Even then, a specific quota for Cuban sugar would have to be negotiated. “Any time our trade negotiators negotiate and provide additional sugar access to the U.S., then we certainly have concerns,” he adds.
The world’s largest sugar importing country, the United States has trade agreements regarding sugar with the World Trade Organization (WTO), North American Free Trade Agreement (NAFTA) and the Central America Free Trade Agreement (CAFTA). Simon explains that commitments like these have created a chronic risk of oversupply of the U.S. market and threaten the effective operation of the domestic sugar policy put in place by Congress.
“The U.S. sugar industry is deeply concerned that any future trade agreements, whether with Cuba or otherwise, not result in additional unneeded supplies of sugar flooding the U.S. market and causing an oversupply and price collapse,” he says.
While plenty of sugar cane is still grown in Cuba today, it’s tourism that makes up the country’s number one industry, and it’s the prospect of visiting the mysterious island that has most Americans aware of increased relations. Larry Sides, owner of local advertising agency Sides & Associates, has been traveling to Cuba as a photographer for the past 15 years and has already visited twice this year.
“In Havana, people are really seeing a difference between the rules that governed things like private business between the Fidel Castro reign and the Raúl Castro reign,” he says. “Major changes are hotel rooms are a lot harder to get and restaurants are more crowded.”
Sides fell in love with the Cuban culture after his first visit in 2000. He describes the people as always friendly, the beaches pristine and the countryside vast. “They care about the U.S., they care about what we think of them,” he says.
Christa Billeaud, whose late father Adrian Vega was a member of the first Cuban immigrant family to come to South Louisiana, remembers her dad saying his homeland was the most beautiful place on earth. “It was his country, it was where he came from, but he also remembered when Castro was coming down the mountain and killing people,” she says.
Vega fully embraced his life in America, becoming a citizen and owner of Acadiana Dodge, one of the top auto dealerships in town. “Cubans are the hardest workers you’ll ever meet,” says Billeaud, who now owns the dealership with her siblings. “They still have pride in the their work and a lot of integrity. That’s the only reflection of my Cuban heritage I can really see is my desire to do my best all the time.”
Hard work is a trait that can also be attributed to the Cajuns of South Louisiana, but Sides has noticed other similarities between Louisiana and Cuban culture — namely the growing of rice and sugarcane. He says sugar cane is a huge crop from one end of the island to the other, about the distance between Houston to Atlanta. And just like sugar cane can be seen swaying in the breeze alongside our highways and byways, it’s a similar scene in Cuba, only with palm trees and mountain ranges in the background.
Simon says Cuba does have the advantage of a year-round tropical growing season, but Louisiana’s industry is more efficient and mechanized. He realizes the politics involved have lots of people talking, but ultimately says open trade is a wait-and-see issue for now. (The league is much more concerned with Mexico and trade negotiations in the proposed Trans-Pacific Partnership.)

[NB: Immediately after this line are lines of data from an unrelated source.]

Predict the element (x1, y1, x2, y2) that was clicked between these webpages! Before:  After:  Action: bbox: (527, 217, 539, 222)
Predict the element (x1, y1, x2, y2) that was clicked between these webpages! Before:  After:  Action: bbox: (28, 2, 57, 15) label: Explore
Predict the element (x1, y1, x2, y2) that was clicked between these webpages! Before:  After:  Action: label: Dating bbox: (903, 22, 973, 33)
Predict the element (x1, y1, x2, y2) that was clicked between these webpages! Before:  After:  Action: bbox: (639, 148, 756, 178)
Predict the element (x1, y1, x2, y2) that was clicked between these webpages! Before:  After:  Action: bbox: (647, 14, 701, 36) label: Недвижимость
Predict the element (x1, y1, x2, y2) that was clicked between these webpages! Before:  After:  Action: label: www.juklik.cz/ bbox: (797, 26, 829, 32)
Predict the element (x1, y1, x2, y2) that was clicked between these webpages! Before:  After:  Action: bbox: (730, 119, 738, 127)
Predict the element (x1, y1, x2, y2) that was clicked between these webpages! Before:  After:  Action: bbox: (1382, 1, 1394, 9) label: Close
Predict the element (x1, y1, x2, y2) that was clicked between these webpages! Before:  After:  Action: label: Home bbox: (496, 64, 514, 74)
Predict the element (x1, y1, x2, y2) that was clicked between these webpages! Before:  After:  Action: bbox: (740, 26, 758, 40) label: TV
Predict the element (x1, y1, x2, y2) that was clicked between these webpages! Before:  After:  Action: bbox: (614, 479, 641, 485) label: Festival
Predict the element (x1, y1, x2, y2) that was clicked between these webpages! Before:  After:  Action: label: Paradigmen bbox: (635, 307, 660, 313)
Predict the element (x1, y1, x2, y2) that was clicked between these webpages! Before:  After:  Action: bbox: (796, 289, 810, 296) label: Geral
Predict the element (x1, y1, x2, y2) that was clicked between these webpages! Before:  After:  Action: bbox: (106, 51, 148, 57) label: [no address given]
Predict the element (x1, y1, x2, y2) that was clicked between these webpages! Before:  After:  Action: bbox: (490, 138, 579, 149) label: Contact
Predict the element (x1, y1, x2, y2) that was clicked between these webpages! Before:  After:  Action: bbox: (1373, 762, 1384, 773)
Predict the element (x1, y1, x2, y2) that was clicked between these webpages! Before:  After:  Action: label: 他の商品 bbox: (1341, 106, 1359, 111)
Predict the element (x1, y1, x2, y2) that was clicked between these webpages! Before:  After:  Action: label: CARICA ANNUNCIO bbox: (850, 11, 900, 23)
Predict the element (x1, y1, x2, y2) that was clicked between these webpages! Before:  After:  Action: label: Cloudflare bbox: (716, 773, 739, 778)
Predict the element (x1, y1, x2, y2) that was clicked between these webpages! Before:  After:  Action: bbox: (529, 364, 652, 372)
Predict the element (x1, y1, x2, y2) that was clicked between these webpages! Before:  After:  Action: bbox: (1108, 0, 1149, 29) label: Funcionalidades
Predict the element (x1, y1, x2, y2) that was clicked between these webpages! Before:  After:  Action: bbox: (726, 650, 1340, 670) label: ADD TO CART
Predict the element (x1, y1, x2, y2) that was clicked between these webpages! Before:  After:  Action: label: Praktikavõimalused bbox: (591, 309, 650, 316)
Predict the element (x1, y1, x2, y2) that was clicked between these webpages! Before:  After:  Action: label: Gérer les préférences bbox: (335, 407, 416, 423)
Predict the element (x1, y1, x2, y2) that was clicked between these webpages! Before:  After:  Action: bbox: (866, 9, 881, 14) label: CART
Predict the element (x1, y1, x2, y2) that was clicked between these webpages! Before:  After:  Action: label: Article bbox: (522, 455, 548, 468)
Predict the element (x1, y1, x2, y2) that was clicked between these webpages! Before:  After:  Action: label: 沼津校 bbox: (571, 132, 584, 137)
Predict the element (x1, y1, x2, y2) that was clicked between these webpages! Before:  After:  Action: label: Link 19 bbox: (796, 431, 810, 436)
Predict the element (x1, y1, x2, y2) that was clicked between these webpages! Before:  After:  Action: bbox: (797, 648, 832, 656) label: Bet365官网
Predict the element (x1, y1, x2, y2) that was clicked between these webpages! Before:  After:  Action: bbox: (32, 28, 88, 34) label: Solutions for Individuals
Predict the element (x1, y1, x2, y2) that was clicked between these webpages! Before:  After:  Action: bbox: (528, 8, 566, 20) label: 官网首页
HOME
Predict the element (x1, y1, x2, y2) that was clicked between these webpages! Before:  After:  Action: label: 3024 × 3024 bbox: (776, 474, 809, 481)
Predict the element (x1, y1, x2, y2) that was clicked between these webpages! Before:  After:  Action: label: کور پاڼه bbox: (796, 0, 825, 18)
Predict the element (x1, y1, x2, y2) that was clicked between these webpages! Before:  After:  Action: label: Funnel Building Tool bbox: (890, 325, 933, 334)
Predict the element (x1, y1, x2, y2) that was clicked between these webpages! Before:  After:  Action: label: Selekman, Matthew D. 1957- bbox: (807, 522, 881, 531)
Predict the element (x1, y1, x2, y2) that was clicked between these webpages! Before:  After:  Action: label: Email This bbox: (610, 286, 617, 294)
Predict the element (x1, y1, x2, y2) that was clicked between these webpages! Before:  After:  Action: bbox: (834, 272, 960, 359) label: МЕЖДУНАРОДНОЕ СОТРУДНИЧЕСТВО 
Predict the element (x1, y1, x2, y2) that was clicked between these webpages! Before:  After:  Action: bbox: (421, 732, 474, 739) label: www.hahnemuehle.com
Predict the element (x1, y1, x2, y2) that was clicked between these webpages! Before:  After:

Although Cuba isn’t officially open for American tourists — those wanting to visit would still have to travel with an approved group — Sides says it’s an “exciting time for a fascinating place.”
Adrian Vega never had the chance to go back, and Billeaud says her father didn’t want to support Communism in any way. She feels the same and has no plans to visit, but hopes the political landscape of Cuba is very different for the sake of her two sons. “Hopefully in 20 years, if the regime would change, my kids could go and see where part of their family came from,” she says.